§ **Task statement**: When you reach the line holding "Click the settings (设置) gear icon" in the material below, return that line and each one after it, word for word, with the pictures dropped.
★ ★ ★ ★ ★ ★ ★
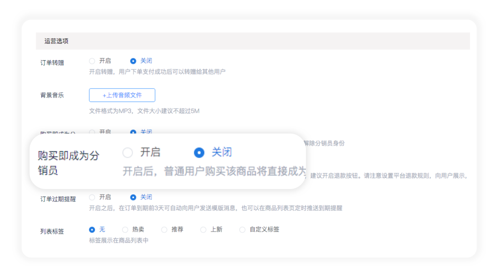This screenshot has height=278, width=491.
Task: Select 开启 for 购买即成为分销员
Action: pos(128,153)
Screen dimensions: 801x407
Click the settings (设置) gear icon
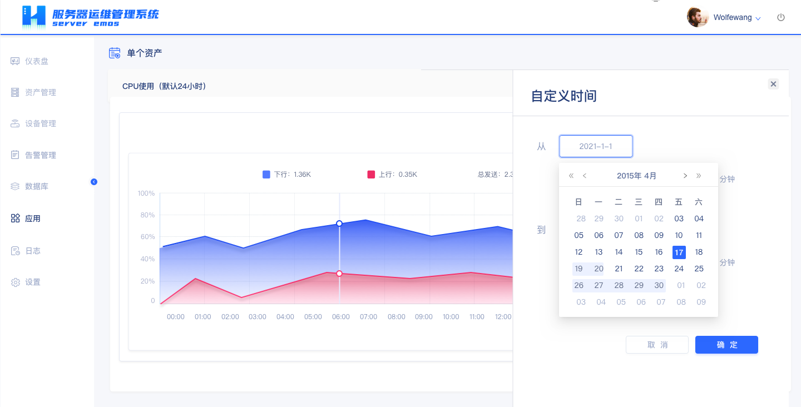[x=15, y=282]
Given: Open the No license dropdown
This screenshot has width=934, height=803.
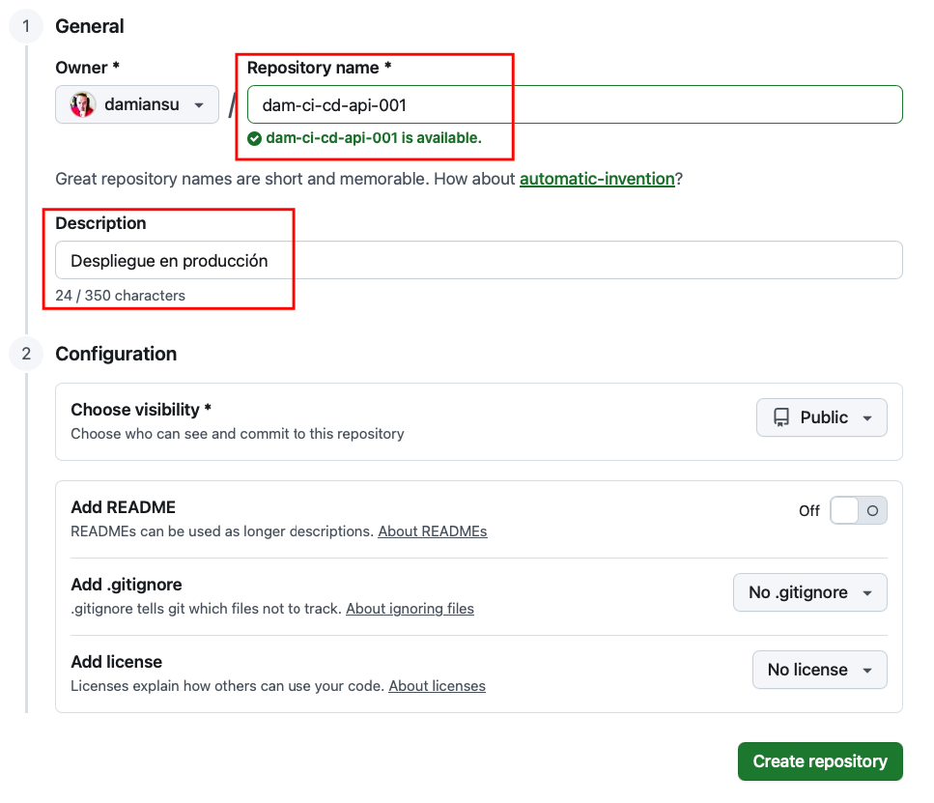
★ ★ ★ ★ ★ ★ ★
§ **Answer section**:
Click the settings (设置) gear icon
[x=15, y=282]
Given: Open the No license dropdown
This screenshot has width=934, height=803.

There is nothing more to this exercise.